─── Text to read ───
Thanks and have a great day!

that is what I post (you can use it IF you are not posting on Evansville, IN area since that is the one I use haha) it has gotten flagged recently but I think there are just some ignorant idiots out there that keep doing it


----------



## pampam22 (Feb 8, 2013)

Elliehanna said:


> I am interested in any old meat! Last years hunt? Old freezer burnt meat? fresh unwanted scraps?
> 
> Did you slaughter an animal and have no place for the unwanted stuff?
> 
> ...


Thanks! Can I steal this?


----------



## Elliehanna (Jan 16, 2012)

sure, I stole it from someone like a year ago, they said whoever wants to can use it  so I have it saved to my computer haha


----------



## lovemydogsalways (Mar 4, 2012)

Another email! 200 pounds of pork. Hoping to get it this weekend.
Gonna ask my friend if she willl go with me.


----------



## shellbell (Sep 24, 2011)
─── Recorded data ───
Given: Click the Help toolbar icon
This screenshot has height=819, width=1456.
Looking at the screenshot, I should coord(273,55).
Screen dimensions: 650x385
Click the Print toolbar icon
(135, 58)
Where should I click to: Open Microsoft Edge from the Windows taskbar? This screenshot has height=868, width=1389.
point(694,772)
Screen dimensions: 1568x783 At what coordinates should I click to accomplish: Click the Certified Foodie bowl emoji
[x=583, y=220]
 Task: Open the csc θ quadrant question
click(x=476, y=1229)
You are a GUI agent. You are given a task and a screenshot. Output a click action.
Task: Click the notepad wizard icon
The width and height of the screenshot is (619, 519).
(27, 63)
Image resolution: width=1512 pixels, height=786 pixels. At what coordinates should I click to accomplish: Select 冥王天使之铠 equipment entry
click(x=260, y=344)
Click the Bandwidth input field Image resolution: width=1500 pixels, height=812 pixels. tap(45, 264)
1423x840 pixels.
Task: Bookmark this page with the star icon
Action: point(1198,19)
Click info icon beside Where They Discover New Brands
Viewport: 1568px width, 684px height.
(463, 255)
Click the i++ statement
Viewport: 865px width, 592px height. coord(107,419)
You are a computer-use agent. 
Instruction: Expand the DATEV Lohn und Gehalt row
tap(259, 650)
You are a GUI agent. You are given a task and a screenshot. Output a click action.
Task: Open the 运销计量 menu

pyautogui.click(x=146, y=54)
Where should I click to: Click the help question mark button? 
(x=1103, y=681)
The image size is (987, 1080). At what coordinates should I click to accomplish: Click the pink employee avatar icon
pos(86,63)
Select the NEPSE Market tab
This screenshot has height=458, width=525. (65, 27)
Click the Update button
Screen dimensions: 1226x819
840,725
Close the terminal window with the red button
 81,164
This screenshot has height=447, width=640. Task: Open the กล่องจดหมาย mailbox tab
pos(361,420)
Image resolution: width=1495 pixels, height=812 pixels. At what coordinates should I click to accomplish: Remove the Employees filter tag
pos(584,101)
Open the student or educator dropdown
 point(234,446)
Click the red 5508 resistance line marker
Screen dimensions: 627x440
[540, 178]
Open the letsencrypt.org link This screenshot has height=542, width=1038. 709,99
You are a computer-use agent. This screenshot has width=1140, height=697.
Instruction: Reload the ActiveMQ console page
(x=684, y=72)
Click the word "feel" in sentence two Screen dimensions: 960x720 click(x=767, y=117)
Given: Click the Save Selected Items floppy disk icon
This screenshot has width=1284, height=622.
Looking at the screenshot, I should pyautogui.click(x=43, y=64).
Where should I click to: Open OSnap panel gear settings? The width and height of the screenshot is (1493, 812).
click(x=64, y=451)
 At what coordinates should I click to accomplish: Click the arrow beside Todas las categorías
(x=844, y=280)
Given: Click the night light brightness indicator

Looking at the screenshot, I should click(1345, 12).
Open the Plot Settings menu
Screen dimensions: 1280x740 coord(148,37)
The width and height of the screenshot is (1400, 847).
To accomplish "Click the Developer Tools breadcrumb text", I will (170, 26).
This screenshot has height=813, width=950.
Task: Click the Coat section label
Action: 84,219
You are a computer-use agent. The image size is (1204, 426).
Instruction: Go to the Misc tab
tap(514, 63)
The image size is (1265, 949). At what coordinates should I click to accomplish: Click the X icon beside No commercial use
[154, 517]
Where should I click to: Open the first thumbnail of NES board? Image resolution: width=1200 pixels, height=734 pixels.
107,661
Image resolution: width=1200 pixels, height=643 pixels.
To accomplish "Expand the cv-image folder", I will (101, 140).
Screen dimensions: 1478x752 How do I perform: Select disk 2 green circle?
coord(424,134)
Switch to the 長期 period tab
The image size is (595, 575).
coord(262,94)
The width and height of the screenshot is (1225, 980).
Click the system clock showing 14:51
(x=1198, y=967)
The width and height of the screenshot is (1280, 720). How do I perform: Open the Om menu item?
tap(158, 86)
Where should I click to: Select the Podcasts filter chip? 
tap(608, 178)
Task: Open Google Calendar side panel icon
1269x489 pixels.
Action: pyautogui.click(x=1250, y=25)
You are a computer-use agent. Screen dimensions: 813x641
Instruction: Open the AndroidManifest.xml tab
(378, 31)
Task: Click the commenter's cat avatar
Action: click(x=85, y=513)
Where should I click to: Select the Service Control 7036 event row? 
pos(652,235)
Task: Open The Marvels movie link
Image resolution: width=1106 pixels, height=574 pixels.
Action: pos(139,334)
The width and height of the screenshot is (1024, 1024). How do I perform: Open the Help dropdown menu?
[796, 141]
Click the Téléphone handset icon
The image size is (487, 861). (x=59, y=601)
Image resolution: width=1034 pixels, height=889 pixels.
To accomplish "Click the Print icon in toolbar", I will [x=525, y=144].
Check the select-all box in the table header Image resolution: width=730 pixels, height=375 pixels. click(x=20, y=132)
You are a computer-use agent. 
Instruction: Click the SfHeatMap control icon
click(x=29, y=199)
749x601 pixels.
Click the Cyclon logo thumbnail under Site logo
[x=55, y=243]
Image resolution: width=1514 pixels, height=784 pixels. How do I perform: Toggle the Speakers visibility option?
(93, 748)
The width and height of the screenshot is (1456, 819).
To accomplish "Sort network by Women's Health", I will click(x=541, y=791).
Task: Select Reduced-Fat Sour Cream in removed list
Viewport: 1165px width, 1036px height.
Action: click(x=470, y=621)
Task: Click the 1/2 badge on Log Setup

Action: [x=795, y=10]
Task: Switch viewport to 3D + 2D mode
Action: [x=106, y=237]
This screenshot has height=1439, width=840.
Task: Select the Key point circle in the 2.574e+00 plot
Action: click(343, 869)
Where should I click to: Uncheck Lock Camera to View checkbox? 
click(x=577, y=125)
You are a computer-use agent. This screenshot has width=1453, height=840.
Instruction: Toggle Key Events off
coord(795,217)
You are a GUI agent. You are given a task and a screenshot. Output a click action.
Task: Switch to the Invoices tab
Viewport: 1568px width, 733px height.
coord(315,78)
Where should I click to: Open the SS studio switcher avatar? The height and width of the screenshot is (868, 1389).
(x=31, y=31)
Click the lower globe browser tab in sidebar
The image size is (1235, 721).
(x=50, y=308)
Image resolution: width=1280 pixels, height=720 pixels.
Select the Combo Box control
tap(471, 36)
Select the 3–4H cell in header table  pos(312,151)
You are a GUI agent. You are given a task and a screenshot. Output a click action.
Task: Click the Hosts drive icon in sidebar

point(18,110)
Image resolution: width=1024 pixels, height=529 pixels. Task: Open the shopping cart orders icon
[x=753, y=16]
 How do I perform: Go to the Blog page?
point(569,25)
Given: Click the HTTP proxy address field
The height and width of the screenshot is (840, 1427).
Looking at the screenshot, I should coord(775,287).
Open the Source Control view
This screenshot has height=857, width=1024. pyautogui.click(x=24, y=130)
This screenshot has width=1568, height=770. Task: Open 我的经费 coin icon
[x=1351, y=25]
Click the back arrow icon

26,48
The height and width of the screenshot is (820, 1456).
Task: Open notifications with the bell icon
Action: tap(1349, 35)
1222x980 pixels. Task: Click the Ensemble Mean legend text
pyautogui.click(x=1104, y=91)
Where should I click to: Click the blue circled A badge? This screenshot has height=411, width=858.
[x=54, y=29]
───
= Given request 1 =
Answer these questions from the forum thread about getting unwanted meat:
(a) If someone reuses the ad from the first post, which area should they not be posting in?
(b) According to Elliehanna, where did she get the ad text, and how long ago?
(c) How much pork did lovemydogsalways's email offer?
= Given request 2 =
Write the next part of the forum thread about getting unwanted meat, starting after the last line.
These entries come from a separate source.

= Expected output 1 =
(a) Evansville, IN
(b) She took it from someone else about a year earlier.
(c) 200 pounds

= Expected output 2 =
lovemydogsalways said:


> Another email! 200 pounds of pork. Hoping to get it this weekend.
> Gonna ask my friend if she willl go with me.


Omg, you are having awesome luck straight off the bat! I have been feeding raw for about a year and a half and never had respones like that to CL ads....now you are making me want to post again on there, LOL.


----------



## Boxers&Pom's Mom (Jan 17, 2011)

I just pick up about 75 lbs


----------



## naturalfeddogs (Jan 6, 2011)

I just got an email from someone about a post I put on Freecycle. She has chicken legs but I don't know how much she has yet. I just sent her a message back.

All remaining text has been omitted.